The root mean-square residual tells the typical size of a residual — it's the generalization of the standard deviation.

```
xtable(anova(mod3))
```

Df | Sum Sq | Mean Sq | F value | Pr(> F) | |
---|---|---|---|---|---|

Age | 1 | 1313584180.27 | 1313584180.27 | 445.48 | 0.0000 |

Mileage | 1 | 363058665.01 | 363058665.01 | 123.13 | 0.0000 |

Residuals | 89 | 262433889.55 | 2948695.39 |

```
sqrt(2948695)
```

```
## [1] 1717
```

About $1700 is a typical deviation for an actual car from the model price.

In model 4, we looked for an interaction between age and location in determining price:

```
mod4 = lm(Price ~ Age * Location, data = mycars)
```

In our original report, we concluded that the effect of age differs by location.
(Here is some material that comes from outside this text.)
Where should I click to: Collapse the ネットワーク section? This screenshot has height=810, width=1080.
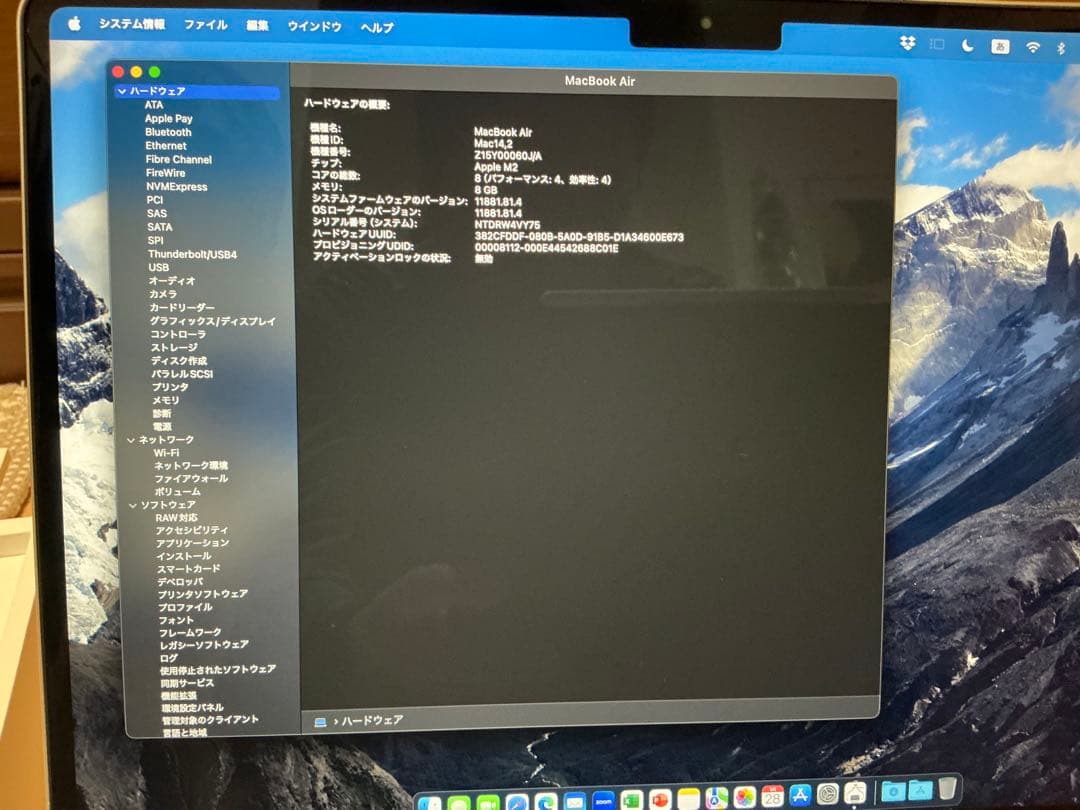point(131,439)
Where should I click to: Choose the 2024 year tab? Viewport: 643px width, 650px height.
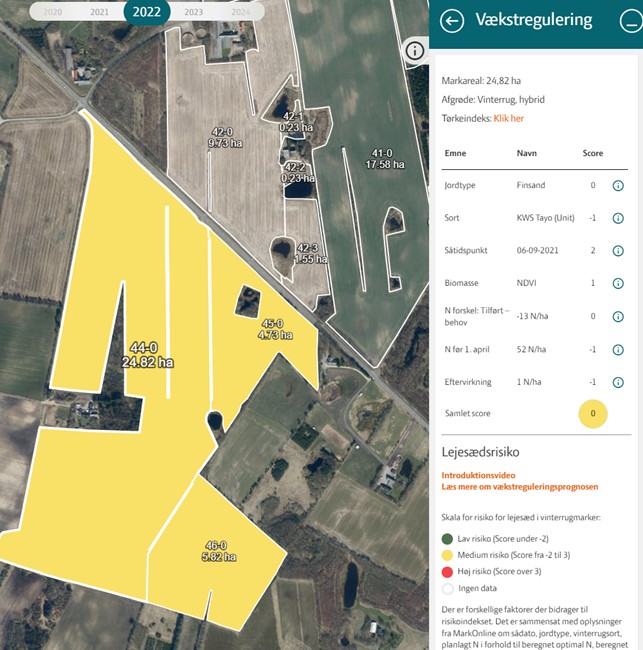pos(240,12)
ANOVA is an appropriate technique here, since it lets us look at all the vectors that are involved in the interaction.

```
xtable(anova(mod4))
```

Df | Sum Sq | Mean Sq | F value | Pr(> F) | |
---|---|---|---|---|---|

Age | 1 | 1313584180.27 | 1313584180.27 | 186.09 | 0.0000 |

Location | 2 | 17726153.76 | 8863076.88 | 1.26 | 0.2901 |

Age:Location | 2 | 699935.45 | 349967.73 | 0.05 | 0.9517 |

Residuals | 86 | 607066465.34 | 7058912.39 |

There's no evidence for a dependence of price on location nor for an interaction between location and age in determining the price.

COMPILING YOUR REPORT. When you press the “Knit HTML” button, your .Rmd file will be translated into an HTML file. You can download this file from RStudio to your computer, and then upload it to Moodle to hand it in.